• **Directions**
Pick every line out of the entries below that has the string "computer", and copy it.

• **Input**

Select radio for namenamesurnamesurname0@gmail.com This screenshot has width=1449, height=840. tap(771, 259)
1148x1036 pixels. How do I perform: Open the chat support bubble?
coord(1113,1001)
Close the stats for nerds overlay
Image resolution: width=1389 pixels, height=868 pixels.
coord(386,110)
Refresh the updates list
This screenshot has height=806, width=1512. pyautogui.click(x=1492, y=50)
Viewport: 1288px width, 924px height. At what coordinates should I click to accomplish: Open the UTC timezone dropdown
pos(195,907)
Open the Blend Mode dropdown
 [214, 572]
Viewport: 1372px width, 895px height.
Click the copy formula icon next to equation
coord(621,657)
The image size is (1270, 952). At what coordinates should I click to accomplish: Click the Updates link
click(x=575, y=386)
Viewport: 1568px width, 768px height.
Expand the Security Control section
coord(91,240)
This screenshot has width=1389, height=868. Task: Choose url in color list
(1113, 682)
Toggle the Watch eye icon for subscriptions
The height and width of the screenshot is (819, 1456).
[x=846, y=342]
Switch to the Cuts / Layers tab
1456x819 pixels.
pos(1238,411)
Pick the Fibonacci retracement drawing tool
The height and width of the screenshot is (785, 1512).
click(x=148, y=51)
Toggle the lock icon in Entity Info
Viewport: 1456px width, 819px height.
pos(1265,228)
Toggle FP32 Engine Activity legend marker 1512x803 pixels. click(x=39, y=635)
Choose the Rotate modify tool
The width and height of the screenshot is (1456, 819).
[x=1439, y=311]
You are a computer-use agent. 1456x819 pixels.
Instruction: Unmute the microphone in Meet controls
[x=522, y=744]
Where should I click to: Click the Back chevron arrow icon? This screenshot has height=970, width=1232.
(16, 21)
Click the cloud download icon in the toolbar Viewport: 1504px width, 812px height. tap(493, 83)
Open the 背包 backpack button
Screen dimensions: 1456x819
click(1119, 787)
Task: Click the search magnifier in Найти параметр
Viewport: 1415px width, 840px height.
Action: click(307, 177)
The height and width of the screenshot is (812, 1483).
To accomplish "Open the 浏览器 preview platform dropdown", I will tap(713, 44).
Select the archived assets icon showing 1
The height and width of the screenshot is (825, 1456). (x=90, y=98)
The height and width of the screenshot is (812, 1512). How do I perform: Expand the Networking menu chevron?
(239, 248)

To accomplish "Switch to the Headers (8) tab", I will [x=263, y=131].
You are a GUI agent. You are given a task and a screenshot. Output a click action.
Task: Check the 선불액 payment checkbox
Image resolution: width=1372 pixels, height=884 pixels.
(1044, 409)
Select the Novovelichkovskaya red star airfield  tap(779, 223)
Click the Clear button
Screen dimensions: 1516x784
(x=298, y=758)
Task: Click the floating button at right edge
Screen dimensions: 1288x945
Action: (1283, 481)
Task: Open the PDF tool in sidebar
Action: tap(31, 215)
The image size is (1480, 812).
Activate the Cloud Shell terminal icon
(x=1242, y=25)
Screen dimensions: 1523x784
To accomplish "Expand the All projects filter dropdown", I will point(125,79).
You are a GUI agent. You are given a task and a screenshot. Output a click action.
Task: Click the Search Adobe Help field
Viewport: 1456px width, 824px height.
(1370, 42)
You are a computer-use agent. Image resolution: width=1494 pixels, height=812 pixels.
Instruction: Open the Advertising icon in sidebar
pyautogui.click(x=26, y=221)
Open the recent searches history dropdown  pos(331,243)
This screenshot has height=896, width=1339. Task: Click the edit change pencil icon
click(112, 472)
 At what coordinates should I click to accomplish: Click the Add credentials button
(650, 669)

• **Result for this exercise**
You are a computer-use agent. 1456x819 pixels.
You are a computer-use agent. Image resolution: width=1494 pixels, height=812 pixels.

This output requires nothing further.